Coppernose the Younger pulled off a thick outer layer that looked like it might keep its shape from snow and ice alone.

The hatted dwarf that he'd seen before, introduced as Bofur, smiled gamely at the duo in welcome. "How was the watch?" He asked, looking warm and comfortable in his leathers that hadn't yet been out in the evening's storm.

Younger grinned and shrugged, pulling off his thick, fur-lined boots. "Can't see a damned thing. If anything is out there moving, I could not tell."

"Neither could I." Arrenis admitted as he too divested himself of wet and snow encrusted outerwear. Though at least his teeth weren't chattering like some of the humans that had been outside with them.

"But the next rotation is out there?" Bofur asked with some concern.

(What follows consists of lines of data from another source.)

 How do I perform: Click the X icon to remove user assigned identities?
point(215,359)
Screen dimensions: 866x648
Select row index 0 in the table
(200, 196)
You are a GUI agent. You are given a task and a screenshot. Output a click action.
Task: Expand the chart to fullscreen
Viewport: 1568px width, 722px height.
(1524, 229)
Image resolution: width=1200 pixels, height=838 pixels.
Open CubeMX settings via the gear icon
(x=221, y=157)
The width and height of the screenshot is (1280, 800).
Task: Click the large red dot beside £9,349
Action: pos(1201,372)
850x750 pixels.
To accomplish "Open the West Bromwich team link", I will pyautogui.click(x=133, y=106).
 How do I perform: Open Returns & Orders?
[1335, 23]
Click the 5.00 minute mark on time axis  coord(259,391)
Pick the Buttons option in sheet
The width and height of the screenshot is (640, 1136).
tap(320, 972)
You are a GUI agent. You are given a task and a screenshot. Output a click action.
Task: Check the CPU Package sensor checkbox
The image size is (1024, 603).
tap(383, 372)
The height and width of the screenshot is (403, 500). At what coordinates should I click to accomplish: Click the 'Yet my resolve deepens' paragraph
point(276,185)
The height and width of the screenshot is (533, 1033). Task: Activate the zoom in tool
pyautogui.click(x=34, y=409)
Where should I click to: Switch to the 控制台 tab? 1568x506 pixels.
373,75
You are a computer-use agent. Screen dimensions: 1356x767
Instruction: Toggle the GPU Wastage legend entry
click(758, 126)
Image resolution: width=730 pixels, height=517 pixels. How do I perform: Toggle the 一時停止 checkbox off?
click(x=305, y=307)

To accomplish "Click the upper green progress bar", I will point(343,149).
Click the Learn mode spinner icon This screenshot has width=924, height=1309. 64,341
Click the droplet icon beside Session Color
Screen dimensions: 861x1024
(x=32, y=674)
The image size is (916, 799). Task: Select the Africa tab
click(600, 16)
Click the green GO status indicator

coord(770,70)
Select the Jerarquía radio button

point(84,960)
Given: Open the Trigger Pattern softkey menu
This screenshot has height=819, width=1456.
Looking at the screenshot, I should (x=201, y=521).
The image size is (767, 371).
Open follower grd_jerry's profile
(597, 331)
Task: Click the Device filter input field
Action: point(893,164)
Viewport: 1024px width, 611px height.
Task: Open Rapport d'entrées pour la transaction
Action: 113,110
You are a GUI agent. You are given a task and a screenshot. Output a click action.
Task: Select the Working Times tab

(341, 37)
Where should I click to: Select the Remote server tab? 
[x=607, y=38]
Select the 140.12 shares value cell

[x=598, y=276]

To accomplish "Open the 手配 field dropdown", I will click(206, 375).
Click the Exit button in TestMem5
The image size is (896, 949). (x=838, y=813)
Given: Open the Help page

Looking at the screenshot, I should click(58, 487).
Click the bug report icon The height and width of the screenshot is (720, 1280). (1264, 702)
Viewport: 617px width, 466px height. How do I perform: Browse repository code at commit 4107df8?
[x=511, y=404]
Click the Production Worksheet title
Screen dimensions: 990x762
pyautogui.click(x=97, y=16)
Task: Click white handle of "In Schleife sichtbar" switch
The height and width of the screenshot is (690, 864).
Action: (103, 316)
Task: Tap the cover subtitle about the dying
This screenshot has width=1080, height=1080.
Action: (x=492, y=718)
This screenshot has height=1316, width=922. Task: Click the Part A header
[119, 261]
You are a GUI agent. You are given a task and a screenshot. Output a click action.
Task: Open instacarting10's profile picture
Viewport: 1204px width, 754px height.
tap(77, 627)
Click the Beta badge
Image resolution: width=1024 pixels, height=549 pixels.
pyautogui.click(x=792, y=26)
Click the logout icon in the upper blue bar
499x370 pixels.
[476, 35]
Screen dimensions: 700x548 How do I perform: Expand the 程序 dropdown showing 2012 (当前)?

The brunet dwarf nodded grimly. "Double the guards, though the watch is shortened by two hours so no one has to be outside for too long. Elder is making the rounds about the wall now."

Arrenis nodded, looking up to catch Erestor's eyes as the dark-haired elf looked on watchfully. "When is your watch?"

"Not for another two hours." Erestor replied. "It's a good system that the Elder Coppernose has set up."

"Are we really expecting trouble?" Bofur asked. "I didn't get a chance to see the new-comers like'n you all did." He'd been trading with some neighbors at the time.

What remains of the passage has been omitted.